Was Muslime nicht essen dürfen
In der islamischen Ernährung spielt die Erlaubnis, bestimmte Lebensmittel zu verzehren, eine zentrale Rolle. Grundsätzlich gilt: Nur was im Einklang mit den religiösen Vorschriften steht, ist halal – also erlaubt. Bei tierischen Produkten sind besonders die Herkunft und die Schlachtweise entscheidend.
Als erlaubt gelten jene Tiere, die wiederkäuen und gespaltene Hufe haben. Dazu zählen beispielsweise Rinder, Schafe, Ziegen und Hirsche. Diese Tiere dürfen nach islamischem Recht verzehrt werden, solange sie auch entsprechend geschächtet wurden – das bedeutet, dass der Name Gottes beim Schlachten ausgesprochen wird und das Tier möglichst schonend getötet wird.
Verboten hingegen sind bestimmte Landtiere, unabhängig von der Schlachtweise. Dazu gehört vor allem das Schwein, dessen Verzehr in der Scharia eindeutig untersagt ist. Aber auch andere Tiere wie Kaninchen, Pferde oder sogar Kamele gelten bei vielen islamischen Gelehrten als nicht erlaubt, zumindest in bestimmten Rechtsschulen. Besonders Kamel ist hier interessant: Obwohl es in einigen arabischen Ländern traditionell gegessen wird, wird es etwa im fatwabasierten Verständnis des Kreises Warendorf explizit als nicht erlaubt eingestuft.

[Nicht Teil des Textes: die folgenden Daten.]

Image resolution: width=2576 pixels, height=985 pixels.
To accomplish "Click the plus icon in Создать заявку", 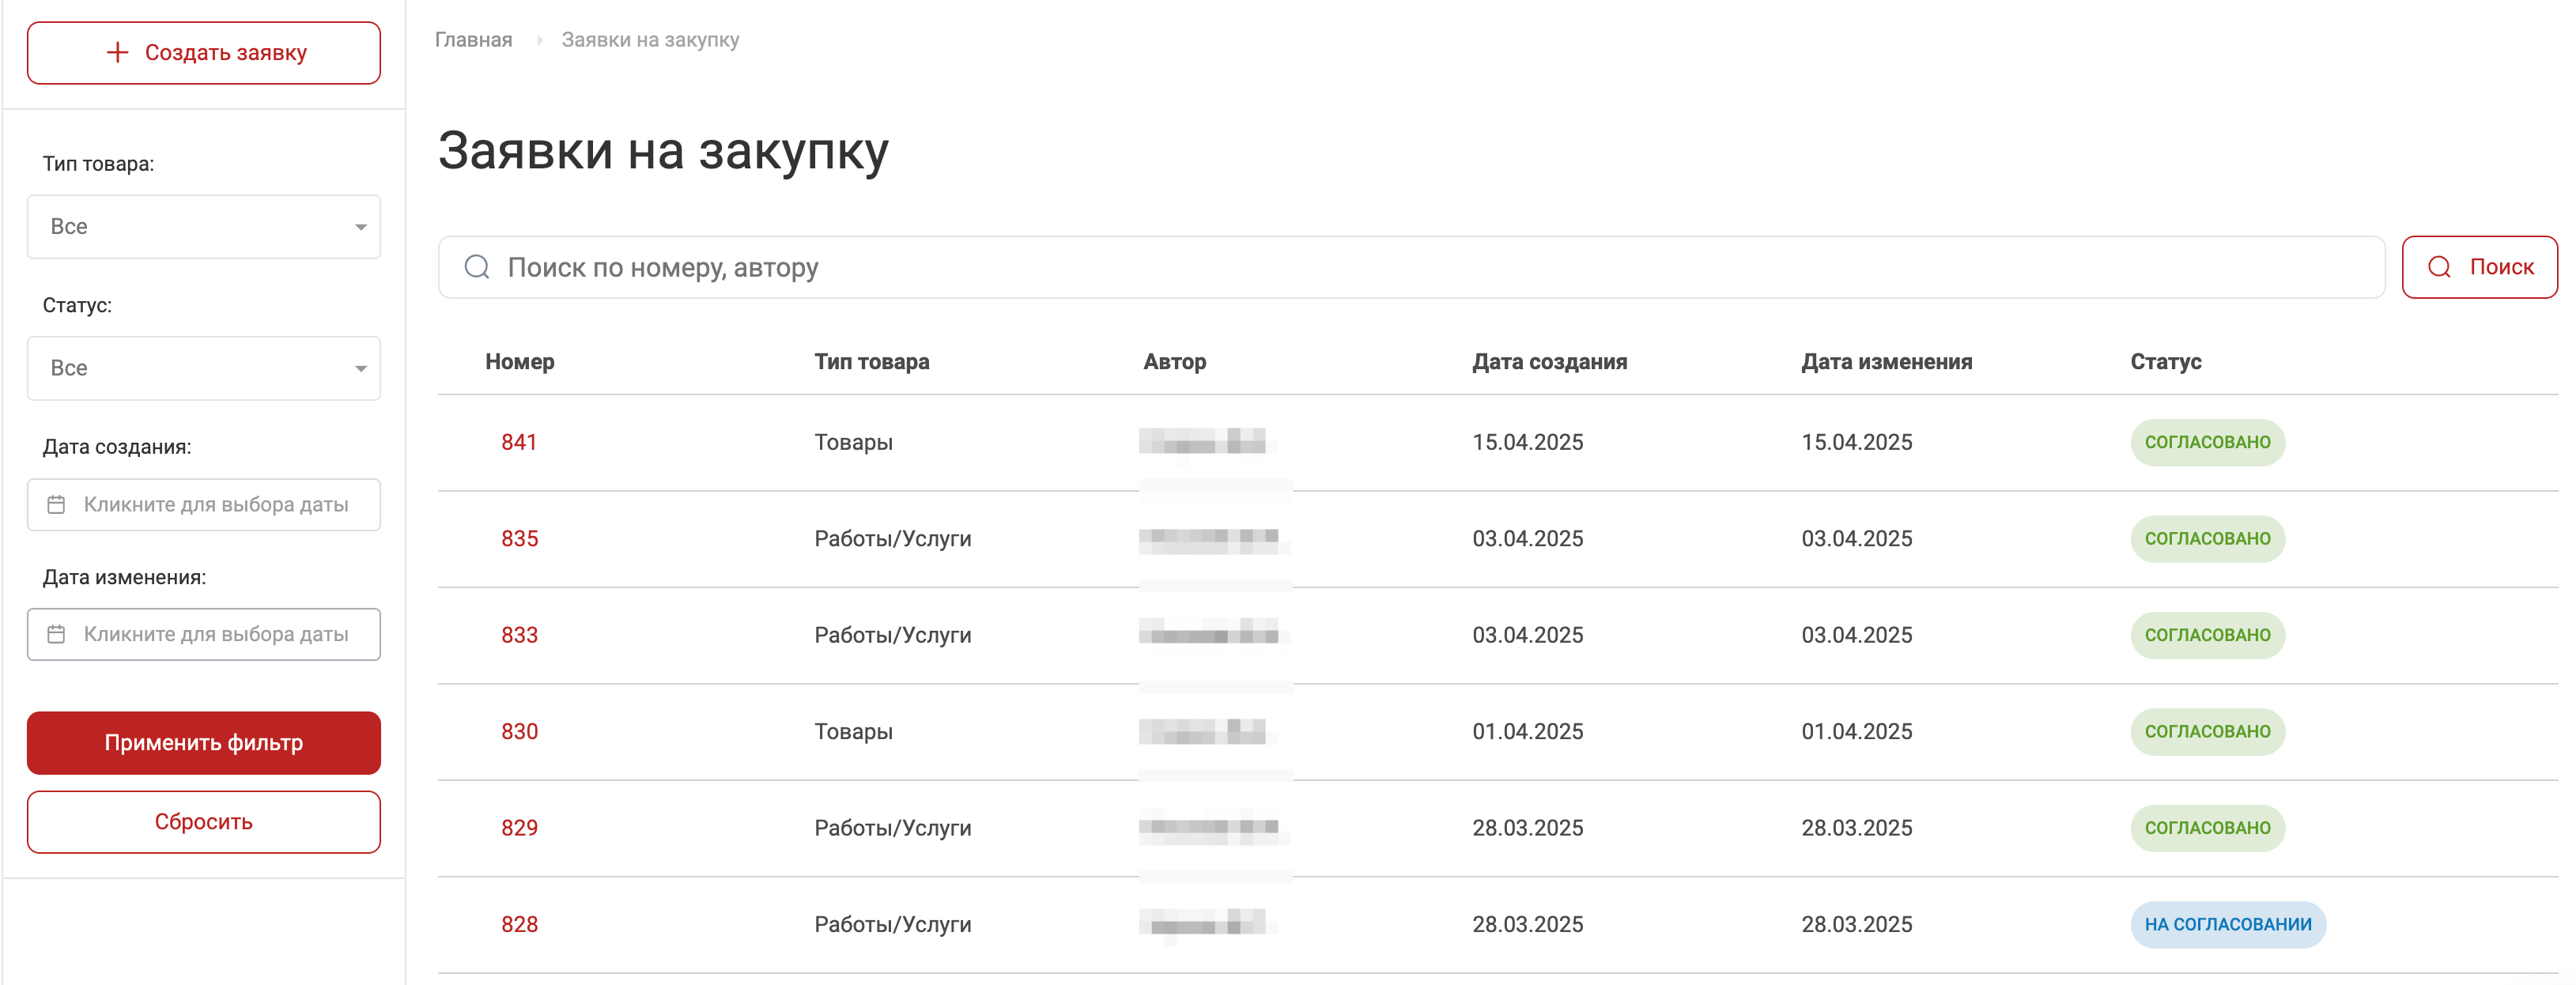I will pos(118,53).
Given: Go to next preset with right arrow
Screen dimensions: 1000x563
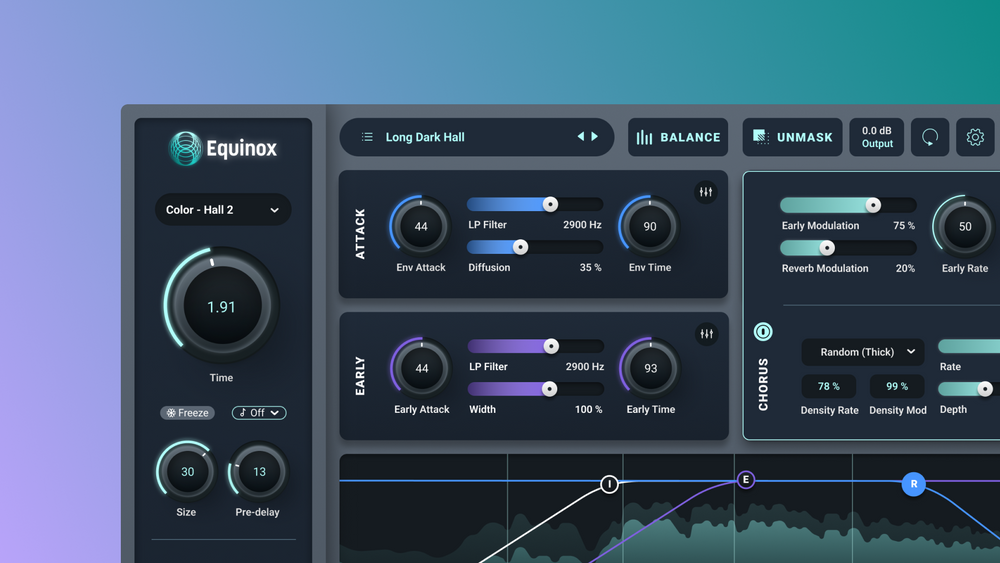Looking at the screenshot, I should coord(594,136).
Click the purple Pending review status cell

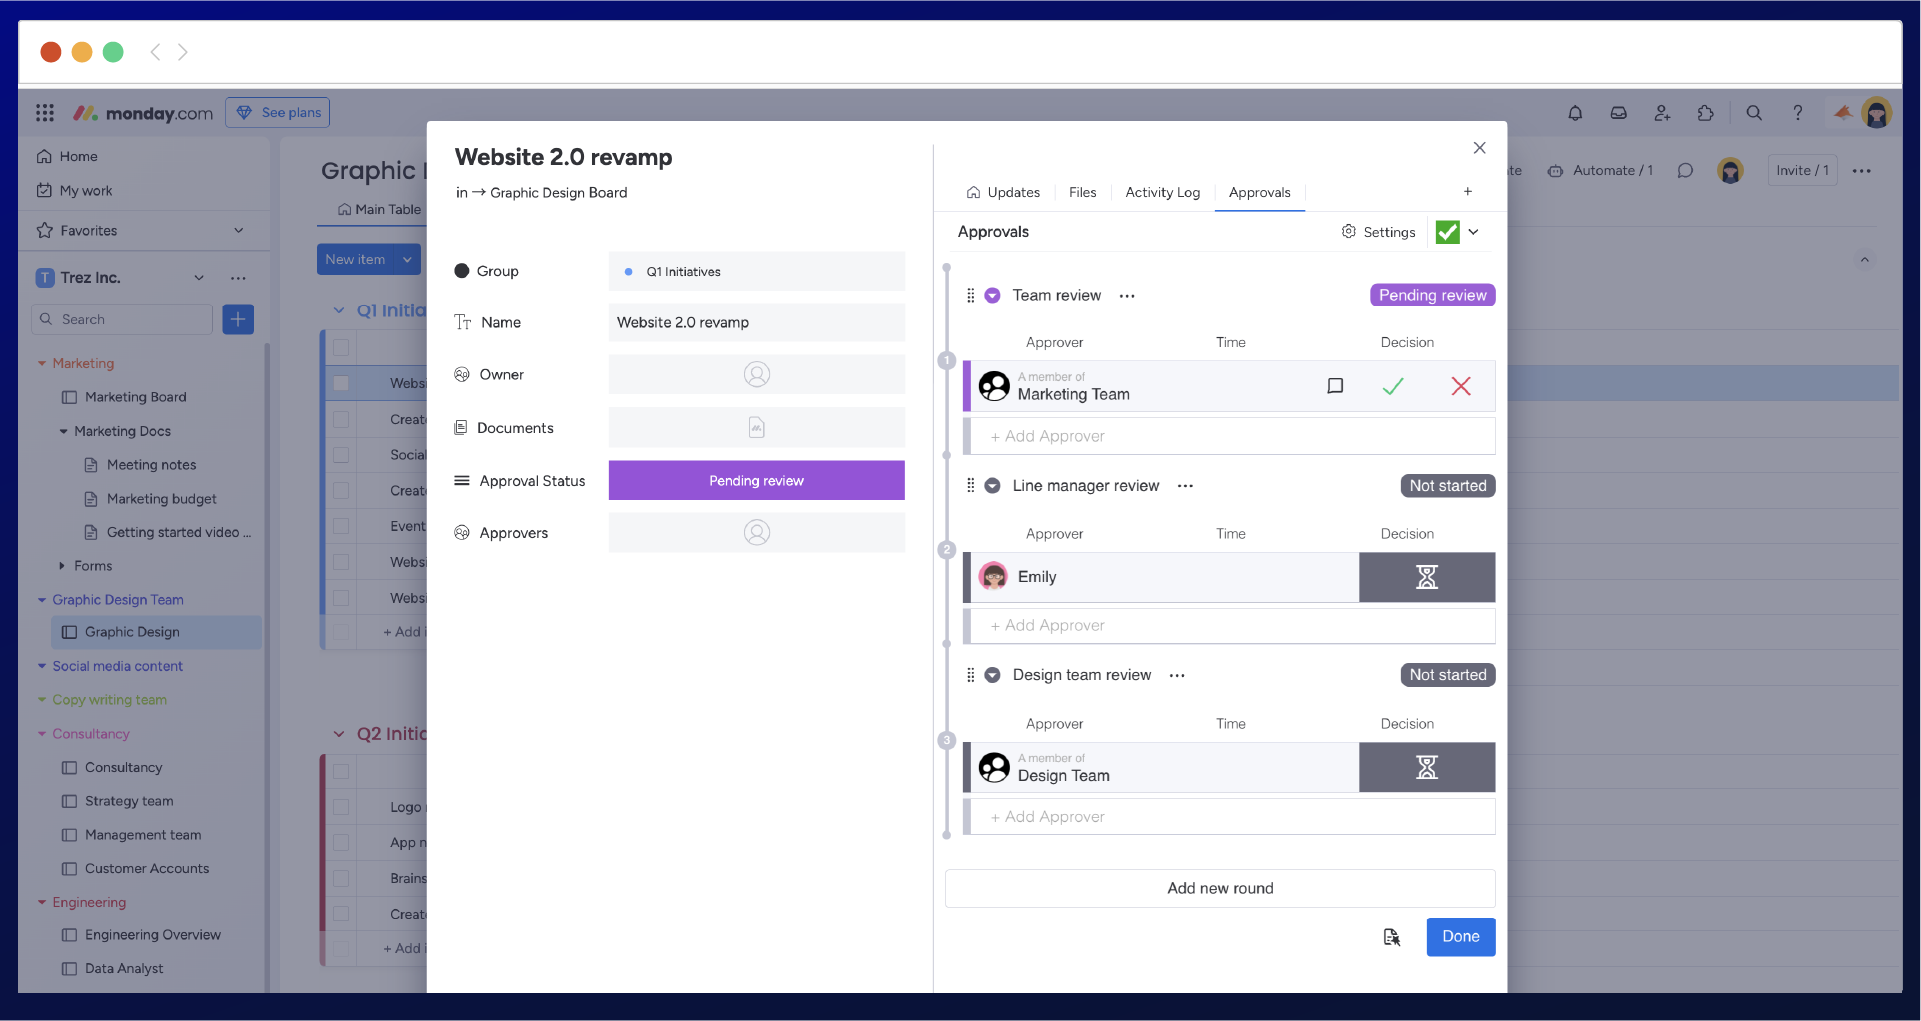pyautogui.click(x=756, y=481)
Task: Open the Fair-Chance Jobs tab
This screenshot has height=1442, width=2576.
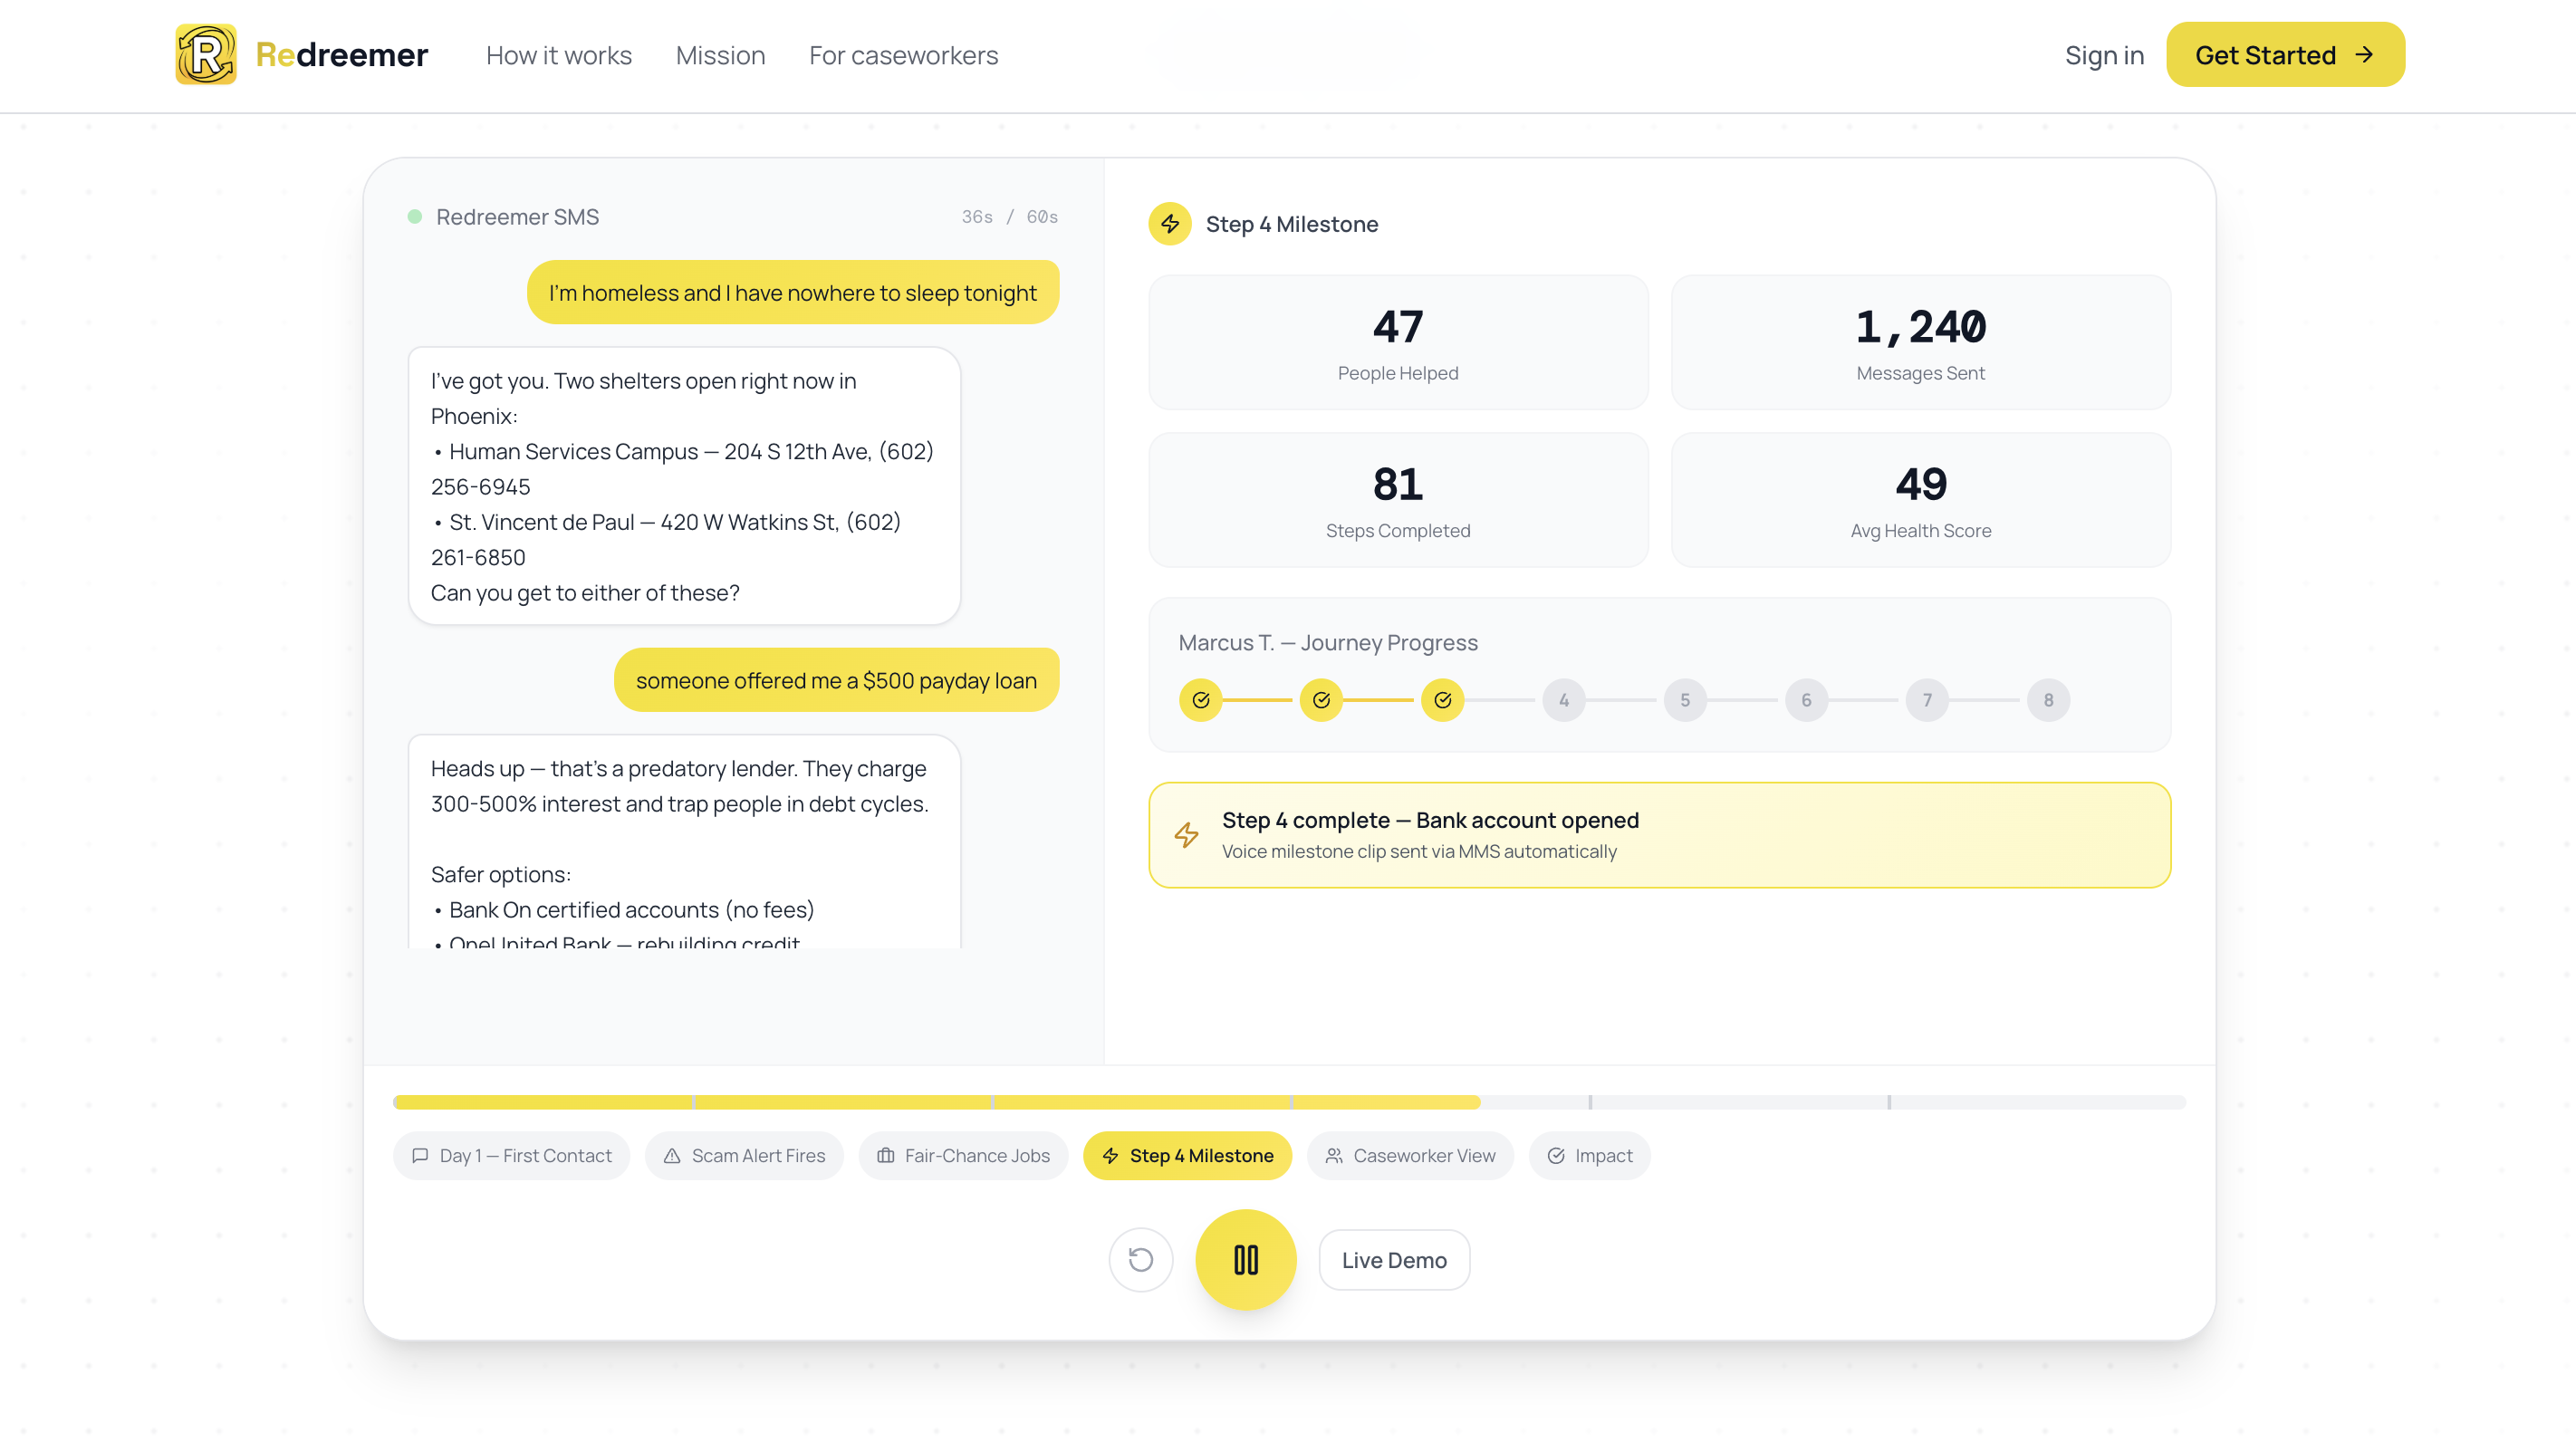Action: coord(963,1155)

Es ist wichtig zu wissen, dass die islamische Ernährungslehre nicht nur auf Abstinenz, sondern auch auf Bewusstsein und Respekt vor dem Leben abzielt. Aus diesem Grund wird auch auf die Art der Schlachtung großer Wert gelegt. Wer sicher gehen will, dass ein Produkt wirklich halal ist, achtet am besten auf eine vertrauenswürdige Zertifizierung – ähnlich wie beim koscheren Essen im Judentum oder veganen Produkten für Tierfreunde.